Upon reaching the main temple area, we saw a wooden walkway that looked like the only way in and we naturally navigated to it.
But one of the friendly temple guards who we were chatting with earlier called us back and told us that we should start at this door. It was in a low key area and didn’t look like a proper entry so we were not sure if he was serious. Sensing our hesitation, he took the lead and told us to follow him.
The state of beautiful dilapidation we saw inside amazed us. We felt like Indiana Jones in a mission of discovery.
Scrambling out of one of the galleries.
This is Ching Supiye, the wonderful temple guard who showed us around the labyrinth of the temple. If not for him, we would probably just stayed on the walkways and we wouldn’t have explored Beng Mealea to the fullest. We realized that this is one temple where a guide is essential.

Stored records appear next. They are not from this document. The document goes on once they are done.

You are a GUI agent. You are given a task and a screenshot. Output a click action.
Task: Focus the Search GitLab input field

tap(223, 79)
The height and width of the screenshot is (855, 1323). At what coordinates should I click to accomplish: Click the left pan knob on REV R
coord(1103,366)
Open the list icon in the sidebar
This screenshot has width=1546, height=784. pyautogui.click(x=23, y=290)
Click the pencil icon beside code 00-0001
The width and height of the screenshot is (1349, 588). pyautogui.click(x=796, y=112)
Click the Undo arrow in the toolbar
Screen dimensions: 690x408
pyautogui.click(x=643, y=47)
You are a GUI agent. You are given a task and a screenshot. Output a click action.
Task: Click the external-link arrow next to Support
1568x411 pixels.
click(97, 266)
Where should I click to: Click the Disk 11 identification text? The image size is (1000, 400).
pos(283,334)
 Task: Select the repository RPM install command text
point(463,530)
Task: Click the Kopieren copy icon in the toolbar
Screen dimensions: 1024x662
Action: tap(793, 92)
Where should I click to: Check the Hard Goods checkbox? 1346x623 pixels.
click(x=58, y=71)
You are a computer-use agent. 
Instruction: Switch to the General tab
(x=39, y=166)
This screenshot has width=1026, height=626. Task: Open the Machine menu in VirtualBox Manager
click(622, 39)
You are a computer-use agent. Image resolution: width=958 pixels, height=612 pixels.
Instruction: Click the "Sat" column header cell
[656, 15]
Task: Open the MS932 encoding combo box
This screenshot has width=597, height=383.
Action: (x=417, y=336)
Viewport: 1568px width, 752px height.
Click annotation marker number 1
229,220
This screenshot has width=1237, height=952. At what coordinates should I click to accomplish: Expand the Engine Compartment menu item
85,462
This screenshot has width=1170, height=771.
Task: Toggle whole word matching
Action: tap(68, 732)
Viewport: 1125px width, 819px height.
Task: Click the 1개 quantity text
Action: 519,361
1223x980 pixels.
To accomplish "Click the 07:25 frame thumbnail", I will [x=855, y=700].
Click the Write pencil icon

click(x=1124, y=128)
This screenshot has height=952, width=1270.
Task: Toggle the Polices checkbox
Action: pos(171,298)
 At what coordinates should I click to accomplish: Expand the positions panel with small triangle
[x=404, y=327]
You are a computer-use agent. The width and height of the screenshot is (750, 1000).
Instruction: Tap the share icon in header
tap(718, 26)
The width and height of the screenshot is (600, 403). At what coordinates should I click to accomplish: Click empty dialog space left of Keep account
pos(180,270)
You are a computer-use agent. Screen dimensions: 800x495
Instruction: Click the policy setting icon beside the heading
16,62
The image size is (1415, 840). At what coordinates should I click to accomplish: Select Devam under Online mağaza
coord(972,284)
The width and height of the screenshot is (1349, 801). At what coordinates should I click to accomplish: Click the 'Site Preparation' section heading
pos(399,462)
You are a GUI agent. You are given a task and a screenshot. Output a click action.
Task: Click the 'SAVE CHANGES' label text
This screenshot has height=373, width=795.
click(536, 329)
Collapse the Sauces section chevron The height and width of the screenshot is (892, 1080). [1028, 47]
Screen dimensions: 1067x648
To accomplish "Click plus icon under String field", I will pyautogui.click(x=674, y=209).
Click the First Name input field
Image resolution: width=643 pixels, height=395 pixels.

We saw local kids climbing up the roofs with ease like they were monkeys. We thought they were so brave. Then Ching told us, “That’s where we are going next!”
After climbing up through the rocks, we reached a ledge on the rooftop. It was two-stories high and was a bit unnerving.
There were steps and ladders in some areas. The wooden walkways that snake around some part of the main temple were built to dolly the cameras for the filming of Jean-Jacques Annaud’s 2004 film Two Brothers.
After the filming, the walkways remained on site making it easier for visitors to navigate some of the area. However, visitors without guides may mistake it as the offiial route to follow and miss out on the incredible exploration of the inner temple.
We will always be grateful to Ching. Beng Mealea was our favorite temple experience in Cambodia, but our most favorite memories of Beng Mealea are the kindness, warmth and the uplifting smiles of Ching and the children we met at the temple.
- Beng Mealea is located about 80 kms north of Siem Reap.
- We rented a car and combined the visit to Beng Mealea with a trip to the more remote temple complex of Koh Ker, which is about an hour and 15 minutes drive further north.
- The admission to Beng Mealea is US$5..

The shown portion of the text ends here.